Lord have mercy on me! she thought to herself. Jesus be the Great Wall of China!
She pushed the hot, sweaty thoughts of a forbidden night with him from her mind; her skin grew flush. She glanced away, moving her gaze from the T.V., to the floor, to the ticking clock outside the kitchen, anything was better than dealing with the surge of emotions overwhelming her as she looked at him.
“You all right?”
“Uhhhh...yeah. I’m fine.” Without realizing it, she fanned herself with a file folder. “Is it warm in here? I think I need to crack open a window.” She popped up and slid open the patio door a few inches to the left.
Tony noticed her flustered appearance and chuckled. “Maybe, you better have a sip of your beer. It’ll cool you down.” He grabbed both bottles and clasped them between his fingers before opening them. Then he held one out for her. The curve in his pecks called to her as he reached out his arm.
She trembled inside. Only a cold shower or a warm bed could offer the kind of cooling she needed. “Salut. Here’s to a few sips of beer,” she said as their bottle clinked together. “Now. On your next visit, you are no longer a guest. You can get your own beer...and mine too while you’re at it.” She returned to her seat at the sofa’s edge. She wanted him, to feel him inside her, to press her body against his, but life was t
oo complicated and her fears too stifling.
“Next visit, huh?” He looked at her and winked.
“Careful, Tony. You’re pulling strings again.”
In one swift motion too fast for J.J. to react to or comprehend, Tony emptied his seat and appeared in the one next to her. Unnerved, her mouth fell slightly open. She planned to run, but he grabbed her forearm before she could flinch. “Hear me out,” he said tilting his face toward hers. To fight him would be a futile exercise. She knew it. And he knew it. “We’ve been, you know, pulling strings for a long time now. I don’t know about you, but I’m kind of liking what I see. Maybe pulling strings ain’t such a bad thing.”
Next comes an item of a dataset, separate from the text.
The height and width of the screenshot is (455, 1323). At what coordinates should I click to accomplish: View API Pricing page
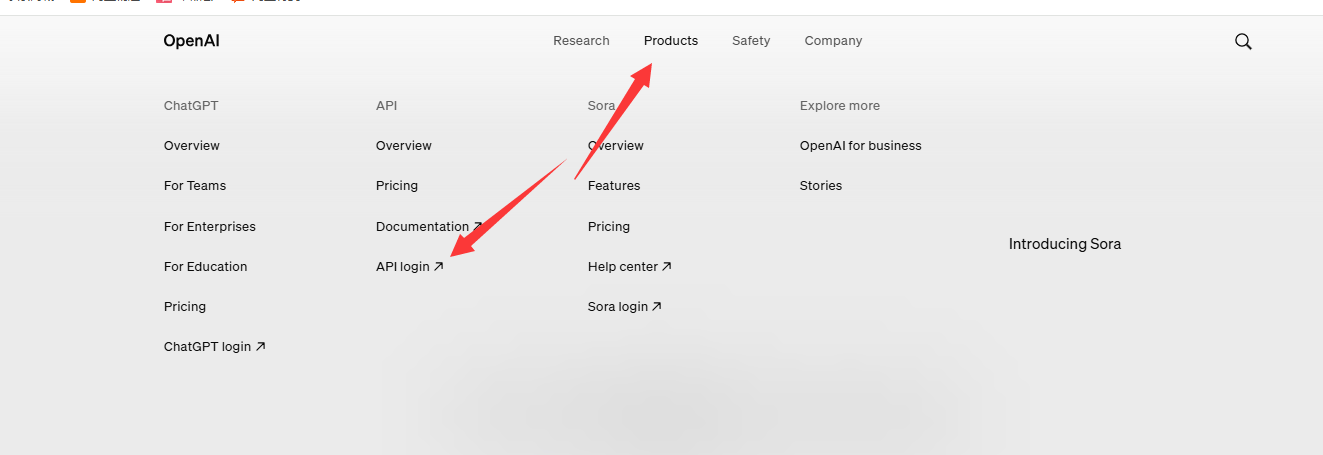pos(397,186)
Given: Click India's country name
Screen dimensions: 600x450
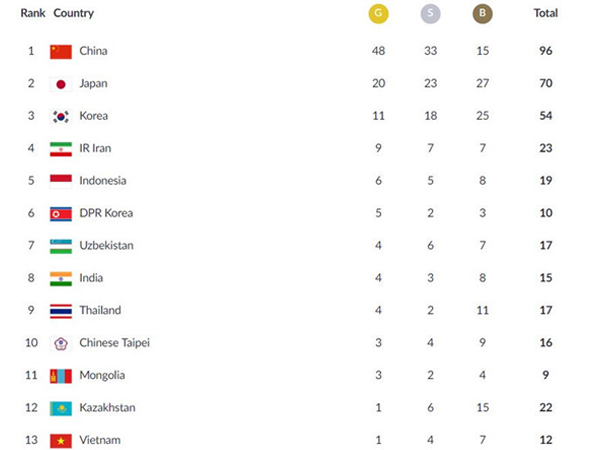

“I’m not sure what you’re trying to say.” She stared at her knees wondering how long it would take her to fall if she tried to stand.
He craned his neck, tried to draw her gaze to his face, but her eyes remained fixed on her knees instead; they were harmless. They could convince her of nothing.
“I’m saying...I’m saying that we have a lot of reasons to fight against this ‘thing’ between us—our families, society...ourselves. But when I see your smile, I don’t see a black woman. I see my life. Everything in here,” he pressed his hand to his heart, “tells me to deal with the bullshit and fight for you...for us.”
She gasped and placed her hand over her mouth. Finally, he’d spoken the words she’d longed to pass his beautiful Italian lips. She wanted so much to reach out to him, to melt away in his arms. But their lives were too complicated, love too unpredictable, and society too unaccepting. Perhaps her wounds from the debacle with Six had yet to heal. Maybe she needed to tend to her own unfinished business before starting something new. Or maybe, for a change, she could stop thinking with her head and leap with her heart. She shuffled the files around nervously on her lap, disturbing the pregnant silence as she fished for a response.
“Well?” Tony asked, his eyes still chasing hers.